Print the listing below in full. Alter nothing.

(Records shown Opens)

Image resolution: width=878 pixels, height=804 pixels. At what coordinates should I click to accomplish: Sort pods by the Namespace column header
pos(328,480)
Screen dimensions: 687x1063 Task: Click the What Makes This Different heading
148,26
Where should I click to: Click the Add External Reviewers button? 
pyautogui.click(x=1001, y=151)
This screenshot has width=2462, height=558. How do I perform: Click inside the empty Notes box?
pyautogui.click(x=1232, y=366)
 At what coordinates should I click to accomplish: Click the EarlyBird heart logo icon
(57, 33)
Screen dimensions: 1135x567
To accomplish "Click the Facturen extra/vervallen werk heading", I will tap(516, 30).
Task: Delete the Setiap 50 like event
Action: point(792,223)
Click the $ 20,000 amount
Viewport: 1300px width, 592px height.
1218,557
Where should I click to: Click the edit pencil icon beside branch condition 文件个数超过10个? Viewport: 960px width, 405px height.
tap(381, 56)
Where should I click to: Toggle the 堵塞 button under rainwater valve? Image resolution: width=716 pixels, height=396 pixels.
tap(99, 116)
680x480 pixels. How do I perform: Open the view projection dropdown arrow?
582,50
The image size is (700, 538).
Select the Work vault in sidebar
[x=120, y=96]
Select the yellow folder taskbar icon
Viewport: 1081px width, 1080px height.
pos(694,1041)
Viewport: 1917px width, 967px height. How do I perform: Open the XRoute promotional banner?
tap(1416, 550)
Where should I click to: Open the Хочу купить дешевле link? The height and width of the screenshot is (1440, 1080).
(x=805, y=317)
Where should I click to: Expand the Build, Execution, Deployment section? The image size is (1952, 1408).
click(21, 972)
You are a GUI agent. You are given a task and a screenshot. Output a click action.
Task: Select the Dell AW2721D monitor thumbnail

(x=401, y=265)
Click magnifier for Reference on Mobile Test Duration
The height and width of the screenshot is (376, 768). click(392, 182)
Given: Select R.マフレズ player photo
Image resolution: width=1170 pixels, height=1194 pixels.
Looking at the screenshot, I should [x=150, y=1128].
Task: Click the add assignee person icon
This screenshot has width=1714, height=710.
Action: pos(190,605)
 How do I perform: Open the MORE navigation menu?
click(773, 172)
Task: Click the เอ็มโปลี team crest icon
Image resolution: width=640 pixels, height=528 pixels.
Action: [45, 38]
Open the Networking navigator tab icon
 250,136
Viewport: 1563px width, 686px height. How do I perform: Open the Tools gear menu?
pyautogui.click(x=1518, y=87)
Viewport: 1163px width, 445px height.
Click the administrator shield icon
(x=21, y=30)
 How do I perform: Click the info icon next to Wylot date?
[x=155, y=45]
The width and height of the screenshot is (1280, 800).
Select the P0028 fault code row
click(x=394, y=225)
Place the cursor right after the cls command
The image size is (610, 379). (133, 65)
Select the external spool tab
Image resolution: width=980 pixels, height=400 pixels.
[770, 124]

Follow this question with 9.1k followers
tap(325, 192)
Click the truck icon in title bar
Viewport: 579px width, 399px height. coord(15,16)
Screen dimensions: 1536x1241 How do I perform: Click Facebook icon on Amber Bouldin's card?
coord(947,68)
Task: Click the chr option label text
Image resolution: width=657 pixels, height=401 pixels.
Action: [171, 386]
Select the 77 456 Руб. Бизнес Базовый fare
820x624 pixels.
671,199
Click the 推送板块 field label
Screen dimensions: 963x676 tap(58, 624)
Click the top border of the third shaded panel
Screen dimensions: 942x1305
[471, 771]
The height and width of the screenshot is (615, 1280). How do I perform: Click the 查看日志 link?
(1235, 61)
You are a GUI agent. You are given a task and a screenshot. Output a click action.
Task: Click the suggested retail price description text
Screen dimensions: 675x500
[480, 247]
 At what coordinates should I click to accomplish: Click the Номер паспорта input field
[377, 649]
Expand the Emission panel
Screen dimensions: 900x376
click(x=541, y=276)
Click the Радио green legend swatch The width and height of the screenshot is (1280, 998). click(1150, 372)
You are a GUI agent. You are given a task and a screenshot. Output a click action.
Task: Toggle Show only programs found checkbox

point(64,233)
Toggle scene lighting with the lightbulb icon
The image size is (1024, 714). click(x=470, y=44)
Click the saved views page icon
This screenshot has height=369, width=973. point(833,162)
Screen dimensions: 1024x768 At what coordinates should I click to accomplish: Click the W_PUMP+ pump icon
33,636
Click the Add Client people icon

(Records shown Closes)

Solution:
Image resolution: width=878 pixels, height=804 pixels. At what coordinates should I click to accomplish: Sort pods by the Namespace column header
pos(328,480)
Screen dimensions: 687x1063 Task: Click the What Makes This Different heading
148,26
Where should I click to: Click the Add External Reviewers button? 
pyautogui.click(x=1001, y=151)
This screenshot has width=2462, height=558. How do I perform: Click inside the empty Notes box?
pyautogui.click(x=1232, y=366)
 At what coordinates should I click to accomplish: Click the EarlyBird heart logo icon
(57, 33)
Screen dimensions: 1135x567
To accomplish "Click the Facturen extra/vervallen werk heading", I will tap(516, 30).
Task: Delete the Setiap 50 like event
Action: point(792,223)
Click the $ 20,000 amount
Viewport: 1300px width, 592px height.
1218,557
Where should I click to: Click the edit pencil icon beside branch condition 文件个数超过10个? Viewport: 960px width, 405px height.
tap(381, 56)
Where should I click to: Toggle the 堵塞 button under rainwater valve? Image resolution: width=716 pixels, height=396 pixels.
tap(99, 116)
680x480 pixels. How do I perform: Open the view projection dropdown arrow?
582,50
The image size is (700, 538).
Select the Work vault in sidebar
[x=120, y=96]
Select the yellow folder taskbar icon
Viewport: 1081px width, 1080px height.
pos(694,1041)
Viewport: 1917px width, 967px height. How do I perform: Open the XRoute promotional banner?
tap(1416, 550)
Where should I click to: Open the Хочу купить дешевле link? The height and width of the screenshot is (1440, 1080).
(x=805, y=317)
Where should I click to: Expand the Build, Execution, Deployment section? The image size is (1952, 1408).
click(21, 972)
You are a GUI agent. You are given a task and a screenshot. Output a click action.
Task: Select the Dell AW2721D monitor thumbnail

(x=401, y=265)
Click magnifier for Reference on Mobile Test Duration
The height and width of the screenshot is (376, 768). click(392, 182)
Given: Select R.マフレズ player photo
Image resolution: width=1170 pixels, height=1194 pixels.
Looking at the screenshot, I should [x=150, y=1128].
Task: Click the add assignee person icon
This screenshot has width=1714, height=710.
Action: pos(190,605)
 How do I perform: Open the MORE navigation menu?
click(773, 172)
Task: Click the เอ็มโปลี team crest icon
Image resolution: width=640 pixels, height=528 pixels.
Action: [45, 38]
Open the Networking navigator tab icon
 250,136
Viewport: 1563px width, 686px height. How do I perform: Open the Tools gear menu?
pyautogui.click(x=1518, y=87)
Viewport: 1163px width, 445px height.
Click the administrator shield icon
(x=21, y=30)
 How do I perform: Click the info icon next to Wylot date?
[x=155, y=45]
The width and height of the screenshot is (1280, 800).
Select the P0028 fault code row
click(x=394, y=225)
Place the cursor right after the cls command
The image size is (610, 379). (133, 65)
Select the external spool tab
Image resolution: width=980 pixels, height=400 pixels.
[770, 124]

Follow this question with 9.1k followers
tap(325, 192)
Click the truck icon in title bar
Viewport: 579px width, 399px height. coord(15,16)
Screen dimensions: 1536x1241 How do I perform: Click Facebook icon on Amber Bouldin's card?
coord(947,68)
Task: Click the chr option label text
Image resolution: width=657 pixels, height=401 pixels.
Action: [171, 386]
Select the 77 456 Руб. Бизнес Базовый fare
820x624 pixels.
671,199
Click the 推送板块 field label
Screen dimensions: 963x676 tap(58, 624)
Click the top border of the third shaded panel
Screen dimensions: 942x1305
[471, 771]
The height and width of the screenshot is (615, 1280). How do I perform: Click the 查看日志 link?
(1235, 61)
You are a GUI agent. You are given a task and a screenshot. Output a click action.
Task: Click the suggested retail price description text
Screen dimensions: 675x500
[480, 247]
 At what coordinates should I click to accomplish: Click the Номер паспорта input field
[377, 649]
Expand the Emission panel
Screen dimensions: 900x376
click(x=541, y=276)
Click the Радио green legend swatch The width and height of the screenshot is (1280, 998). click(1150, 372)
You are a GUI agent. You are given a task and a screenshot. Output a click action.
Task: Toggle Show only programs found checkbox

point(64,233)
Toggle scene lighting with the lightbulb icon
The image size is (1024, 714). click(x=470, y=44)
Click the saved views page icon
This screenshot has height=369, width=973. point(833,162)
Screen dimensions: 1024x768 At what coordinates should I click to accomplish: Click the W_PUMP+ pump icon
33,636
Click the Add Client people icon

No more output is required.